In order to spread out a little from just writing about writing and where I am (which can be somewhat boring, even for me), I thought I’d start posting about some of my other hobbies, which includes things like commercial utilization of space. I’ll start by posting a little piece on asteroid mining I wrote for a class assignment on developing innovative businesses. Note that while I did research my numbers, I did not spend a great deal of time double and triple checking them, so take all numbers with a grain of salt. Also, in the past couple years, a few companies have started to tackle this problem, but they’re mostly in the feasibility study stage.
Humans are evolving technologically at a geometric rate, and that technological growth is fuelled by a series of rare earth metals, many of which are currently found only in China. The recent Chinese announcement that it would place a combined cap of 35,000 tonnes upon all rare earth metal exports has sent the price soaring, as manufacturers around the world in the automotive, green tech, and electronics space all rely on these metals for various segments of their equipment. The scarcity of these metals, and their corresponding high price, can be used to pry open other economic avenues that have been closed, as has happened with Canadian oil shale and the recent spike in oil prices.
These metals, while in restricted supply on Earth, are not in short supply off of Earth, and especially not in the asteroid belt, where a single C-class asteroid of one kilometre diametre contains approximately two billion tonnes of material, which, using 2003-2004 numbers, is worth about 2.5 trillion dollars. Also, because of their lower gravity, and other myriad factors, the required delta-v to reach a near-Earth asteroid is lower than that required to reach the moon, Mars, or any other nearby astronomical body. This reduces the levels of recurring costs necessary for transport, and promotes the economic usage of these asteroids.

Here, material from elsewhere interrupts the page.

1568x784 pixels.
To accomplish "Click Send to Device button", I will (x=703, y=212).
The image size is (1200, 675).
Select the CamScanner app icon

Economics for this industry are somewhat difficult to ascertain, as it lies within the purview of the NewSpace start-up focused industry. However, in order to reach the moon, it currently costs NASA $50,000 per pound of equipment. When examining business prospects, a smaller number of $25,000 to $10,000 a pound should be used, as new competitors such as SpaceX’s Falcon 9 and OSC’s Taurus 2 continue to force the price of reaching LEO and GEO downwards. Further cost savings can be created through the use of VASIMR-equipped space tugs, using that engine’s higher efficiency and lack of propellant to create a system where most of the equipment stays at the asteroids, rather than constantly being forced to ship it up from Earth. This creates a situation with very high fixed costs to start, but much lower incremental costs. Investment lag-time from beginning to end is likely on the order of five to ten years before the company begins returning profit, and the initial investment could likely spiral to several billion dollars, although advances from other corporations involved in space industry, such as those focused on space-based solar power, would likely reduce the research and development cost.
As to competitors, there are currently no companies engaged directly in this market, although many are mining here on Earth, and thus direct competitors at the product level. As mentioned above, many of the rare earth metals are found in such limited location that any returning shipments of them could be charged at the same monopoly prices that are currently enjoyed by the existing sole provider, while other, lesser, minerals, such as gold and platinum, could likely be sold at the existing market prices, as gold currently retails for over $30 million per tonne, while platinum is above $35 million. In order to have the highest return on investment, it is better to ship these metals back to Earth in a processed form. If that is not feasible at the beginning of the project, then the economics become significantly worse, but not so much that the company is no longer viable. It is far easier to drop large masses down into a gravity well than it is to pull them back out, and that significantly reduces the return-to-Earth cost for any ore or processed metals.
When the initial implementation succeeds, another aspect in favour of the company will be (hopefully) a near total domination of access to near-Earth asteroids for mining purposes. It is not assumed that this will last for more than a total of five years, as competitors will enter if the business proves to be viable, piggy-backing on the R&D our company had to conduct. However, during those initial years of monopoly access to the asteroids, it is hoped that the most valuable metals can be recovered in sufficient quantities to greatly increase the value of the company, at a benefit to all investors.
Mankind has long ago proven that given adequate resources, it will find a way to move forward. What the company seeks to provide is those adequate resources, ensuring that the supply of rare earth metals and other precious minerals is maintained, thus allowing progress to continue unfettered. The research that the company undertakes will also be licensed to others seeking to use mining in space, especially those who wish to promote the advancement of human living outside of the single basket within which humanity currently resides.
That, then, is the end goal of the company: not merely to provide extra resources for Earth-based manufacture, but rather to change the way in which mankind lives life, and where that life is located. Given the resources, this is already technically feasible. It merely waits on investment to change the course of human history. Will you join us?